You see it coming a mile away; I make a critical error. I fail to see that ClassLink does not create unique keys for each school. ClassLink uses the source ID from the school’s information system (SIS) as the key in the roster server. Multiple school’s keys “collide,” causing mismatched data internally. It wasn’t widespread, but it was enough to mess up a handful of schools’ rostering and SSO capabilities.

One school, an early adopter, and an early starter had the worst experience of all the schools--the rostering service rostered the wrong students repeatedly, and they could rarely use SSO to sign in. I created a terrible experience for them. They experienced every step of our “iterative approach,” which is just a nice way of saying “slow phases of fixing.”

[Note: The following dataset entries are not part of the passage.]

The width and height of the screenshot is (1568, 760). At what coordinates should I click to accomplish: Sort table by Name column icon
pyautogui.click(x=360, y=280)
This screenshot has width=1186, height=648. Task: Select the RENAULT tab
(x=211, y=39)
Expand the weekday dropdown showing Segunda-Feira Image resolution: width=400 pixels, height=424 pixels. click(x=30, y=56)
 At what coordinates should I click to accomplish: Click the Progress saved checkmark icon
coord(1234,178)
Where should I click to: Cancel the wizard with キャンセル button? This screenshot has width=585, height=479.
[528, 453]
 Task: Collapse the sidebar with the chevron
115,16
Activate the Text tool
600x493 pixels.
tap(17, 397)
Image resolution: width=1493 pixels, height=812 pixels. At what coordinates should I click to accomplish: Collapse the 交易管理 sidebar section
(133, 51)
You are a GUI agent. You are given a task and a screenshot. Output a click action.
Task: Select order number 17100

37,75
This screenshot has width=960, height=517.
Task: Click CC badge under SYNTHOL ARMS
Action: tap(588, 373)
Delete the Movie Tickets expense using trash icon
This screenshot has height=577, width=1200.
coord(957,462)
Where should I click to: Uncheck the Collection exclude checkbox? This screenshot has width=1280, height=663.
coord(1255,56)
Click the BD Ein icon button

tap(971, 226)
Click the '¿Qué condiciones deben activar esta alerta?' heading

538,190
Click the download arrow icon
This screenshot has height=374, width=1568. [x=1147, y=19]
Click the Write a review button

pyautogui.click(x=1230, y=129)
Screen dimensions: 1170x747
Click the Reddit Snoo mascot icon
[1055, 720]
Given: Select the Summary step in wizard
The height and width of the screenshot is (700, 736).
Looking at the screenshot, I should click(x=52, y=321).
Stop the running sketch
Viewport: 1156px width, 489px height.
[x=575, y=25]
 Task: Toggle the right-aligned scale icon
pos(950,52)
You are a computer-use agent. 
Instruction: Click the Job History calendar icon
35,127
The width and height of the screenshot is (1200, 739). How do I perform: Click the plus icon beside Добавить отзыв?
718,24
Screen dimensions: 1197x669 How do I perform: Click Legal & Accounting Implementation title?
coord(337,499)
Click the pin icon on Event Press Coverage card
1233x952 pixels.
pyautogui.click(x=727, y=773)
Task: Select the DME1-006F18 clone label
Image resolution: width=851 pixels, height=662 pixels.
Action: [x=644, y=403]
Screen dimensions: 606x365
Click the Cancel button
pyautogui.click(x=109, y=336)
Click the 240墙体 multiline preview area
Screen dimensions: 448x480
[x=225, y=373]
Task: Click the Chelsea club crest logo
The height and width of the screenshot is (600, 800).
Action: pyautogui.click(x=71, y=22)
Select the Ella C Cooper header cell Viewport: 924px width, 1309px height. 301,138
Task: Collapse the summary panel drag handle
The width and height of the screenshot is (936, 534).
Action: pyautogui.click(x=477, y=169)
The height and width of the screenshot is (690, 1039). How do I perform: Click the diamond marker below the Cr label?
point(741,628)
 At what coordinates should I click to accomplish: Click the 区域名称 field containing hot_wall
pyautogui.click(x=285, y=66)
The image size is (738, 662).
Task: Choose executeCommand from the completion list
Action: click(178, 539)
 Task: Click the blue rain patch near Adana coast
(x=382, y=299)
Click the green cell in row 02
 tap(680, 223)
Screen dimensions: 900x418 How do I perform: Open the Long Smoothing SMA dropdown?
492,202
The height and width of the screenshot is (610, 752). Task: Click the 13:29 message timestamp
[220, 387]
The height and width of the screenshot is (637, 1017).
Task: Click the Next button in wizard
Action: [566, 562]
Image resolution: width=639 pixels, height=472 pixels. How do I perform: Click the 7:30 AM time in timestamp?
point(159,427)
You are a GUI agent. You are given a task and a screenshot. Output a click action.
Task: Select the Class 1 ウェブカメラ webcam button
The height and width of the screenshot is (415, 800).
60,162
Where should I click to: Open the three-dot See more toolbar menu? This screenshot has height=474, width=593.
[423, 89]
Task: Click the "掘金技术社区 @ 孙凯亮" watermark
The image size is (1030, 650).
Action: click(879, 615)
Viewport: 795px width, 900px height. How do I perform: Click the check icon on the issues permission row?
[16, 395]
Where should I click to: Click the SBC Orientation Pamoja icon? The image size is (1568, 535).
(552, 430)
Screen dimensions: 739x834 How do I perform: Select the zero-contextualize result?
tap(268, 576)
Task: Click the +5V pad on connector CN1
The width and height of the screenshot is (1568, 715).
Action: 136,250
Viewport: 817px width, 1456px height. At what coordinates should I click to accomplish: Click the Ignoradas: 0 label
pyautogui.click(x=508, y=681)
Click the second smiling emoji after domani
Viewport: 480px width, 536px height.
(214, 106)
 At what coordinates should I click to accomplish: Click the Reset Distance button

Thankfully, my superb development team bails me out. We do a data reset, and we get this school up and running. Talking to my leader, I ask if we can give this school something to make it right. We decided on a free year of site licenses for the two curriculums they had already purchased, along with standard and advanced live professional development. The school was very grateful and appreciated the gesture. I heard back from one of the teachers later; the content was changing the lives of his students and even his finances!

Let it go

I did a bit of letting go. I did my best, learned everything I could; I made some mistakes along the way, but we made it right in the end. Ideally, we consistently deliver a wonderfully fantastic product that solves all of the customer’s problems. But sometimes, Customers want to know that we care. And we accomplish that by telling them that we care about them, apologize for making a mistake, make it right, and recommit to becoming lifelong learners.